Input data -

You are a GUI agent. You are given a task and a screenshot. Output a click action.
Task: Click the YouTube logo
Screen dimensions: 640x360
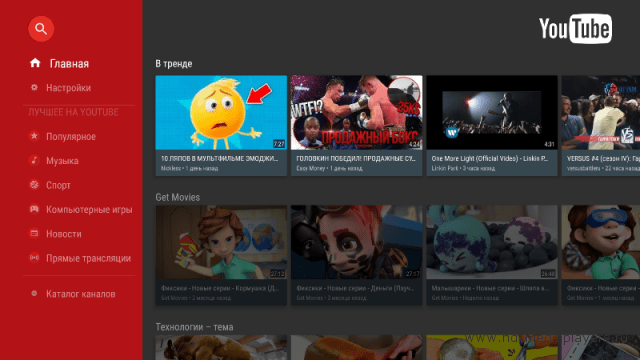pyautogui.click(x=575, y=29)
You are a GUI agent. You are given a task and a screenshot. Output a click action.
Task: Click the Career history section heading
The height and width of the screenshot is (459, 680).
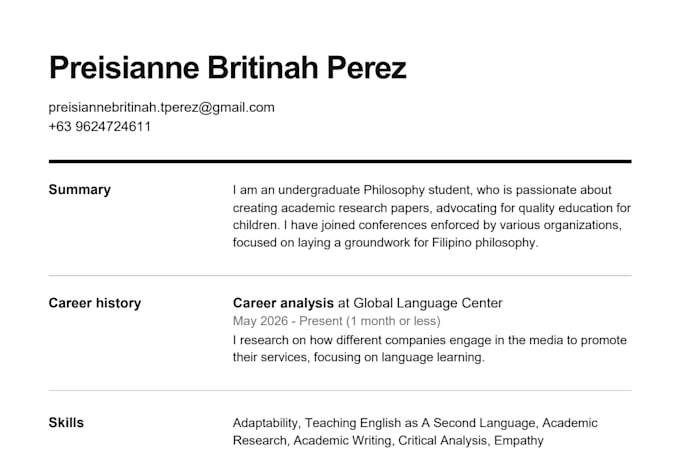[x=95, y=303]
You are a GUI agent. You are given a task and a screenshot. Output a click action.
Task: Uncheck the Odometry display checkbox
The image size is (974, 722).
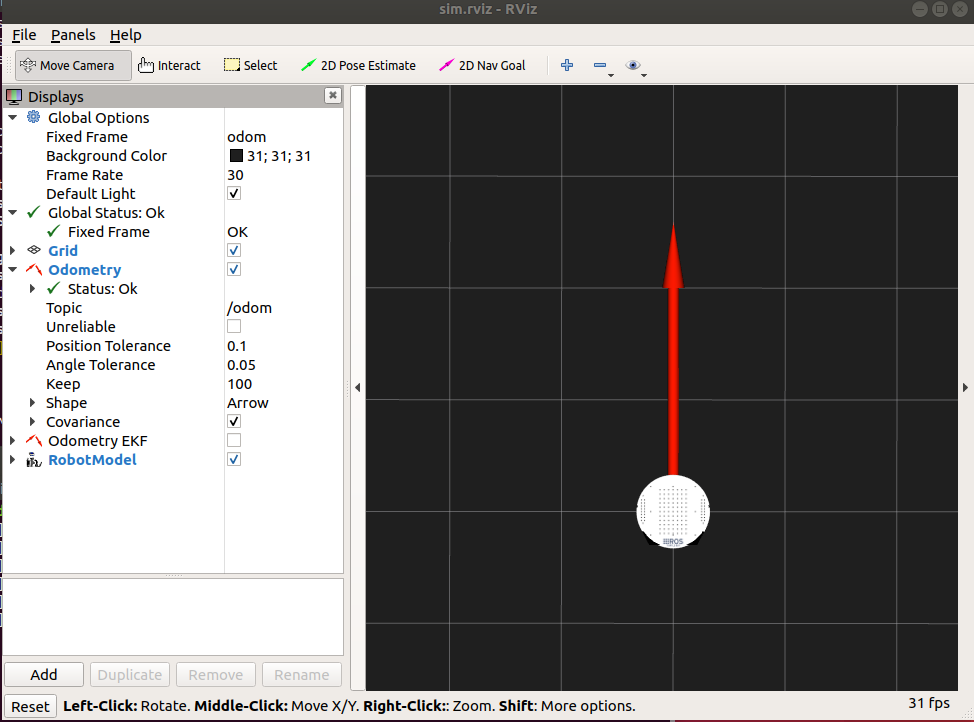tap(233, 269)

* * *

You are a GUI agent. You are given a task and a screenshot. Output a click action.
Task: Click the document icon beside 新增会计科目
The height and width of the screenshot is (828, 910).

Your instructions - Among the entries above, copy exactly only the lines starting with the one containing "Task: Click the document icon beside 新增会计科目" and going through the one containing "The height and width of the screenshot is (828, 910).", both ends included.

Written answer -
Task: Click the document icon beside 新增会计科目
The height and width of the screenshot is (828, 910).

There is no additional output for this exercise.